"No, dear. I am just as dissatisfied with the relationship you propose as I was three years ago, and it must be either cousin or" and she stopped.
She was standing up beside him, now.
"Or wife," he said, taking up her hand. "Is it possible you mean wife?"
Her face was a sufficient answer, and he drew her down to him.
"You silly boy!" she said, five minutes afterwards. "Of course, I thought of it all along. I never made any secret of it to your father. I told him that our escape was like a fairy tale, and that it must have the same ending: 'and they married, and lived happy ever after.' He would never have let me have my way with the house, had I not confided in him. He said that I could spend my money as I pleased, on myself, but that not one penny should be laid out on his house; and I was obliged to tell him.
"I am afraid I blushed furiously, as I did so, but I had to say:
"'Don't you see, Uncle?'of course, I always called him uncle, from the first, though he is only a cousin'I have quite made up my mind that it will be my house, some day; and the money may just as well be laid out on it now, to make it comfortable; instead of waiting till that time comes.'"
"What did my father say?"
"Oh, he said all sorts of nonsense, just the sort of thing that you Irishmen always do say! That he had hoped, perhaps, it might be so, from
the moment he got your letter; and that the moment he saw me he felt sure that it would be so, for it must be, if you had any eyes in your head."
When Major O'Connor came home he was greatly pleased, but he took the news as a matter of course.
"Faith," he said, "I would have disinherited the boy, if he had been such a fool as not to appreciate you, Mary."
O'Grady was loud in his congratulations.
"It is just like your luck, Terence," he said. "Luck is everything.

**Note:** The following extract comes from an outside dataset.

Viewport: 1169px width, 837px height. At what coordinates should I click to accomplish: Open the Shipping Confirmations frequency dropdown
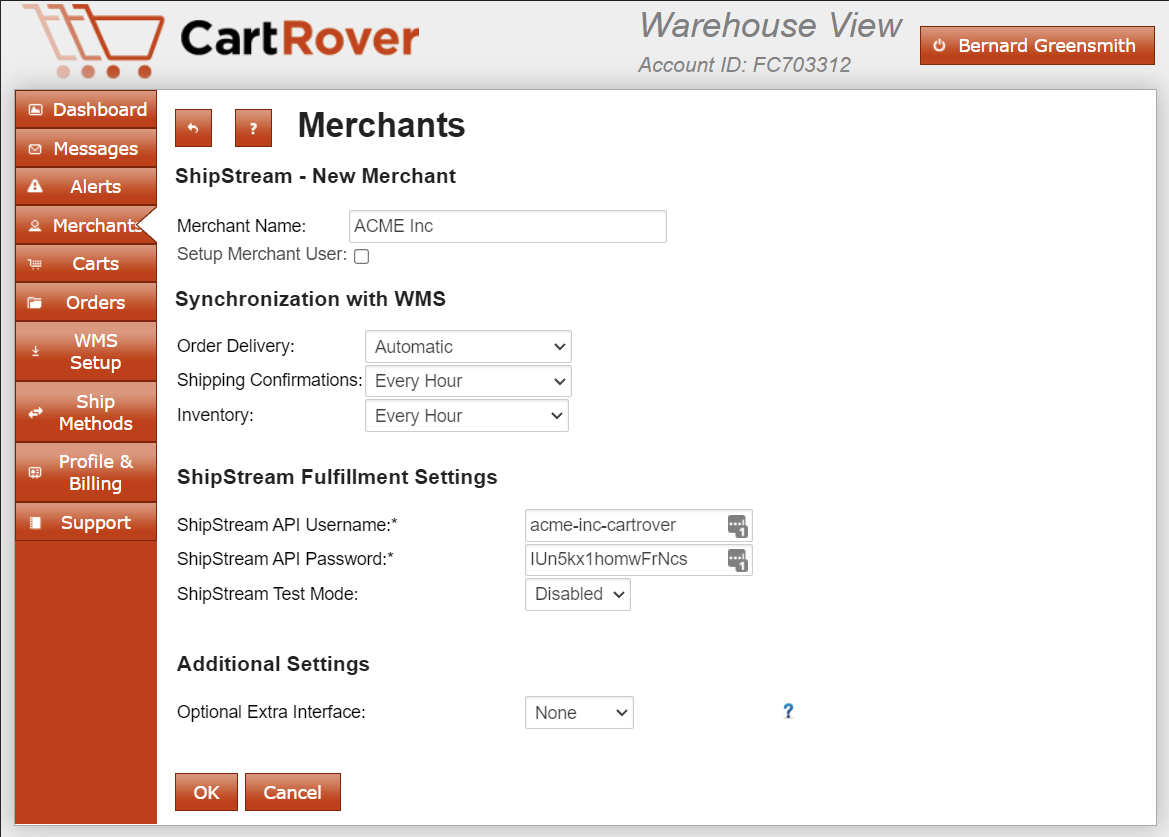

Here am I, a battered hero, who has lost an arm and a foot in the service of me country, and divil a girl has thrown herself upon me neck. Here are you, a mere gossoon, fifteen years my junior in the service, mentioned a score of times in despatches, promoted over my head; and now you have won one of the prettiest creatures in Ireland and, what is a good deal more to the point, though you may not think of it at present, with a handsome fortune of her own. In faith, there is no understanding the ways of Providence."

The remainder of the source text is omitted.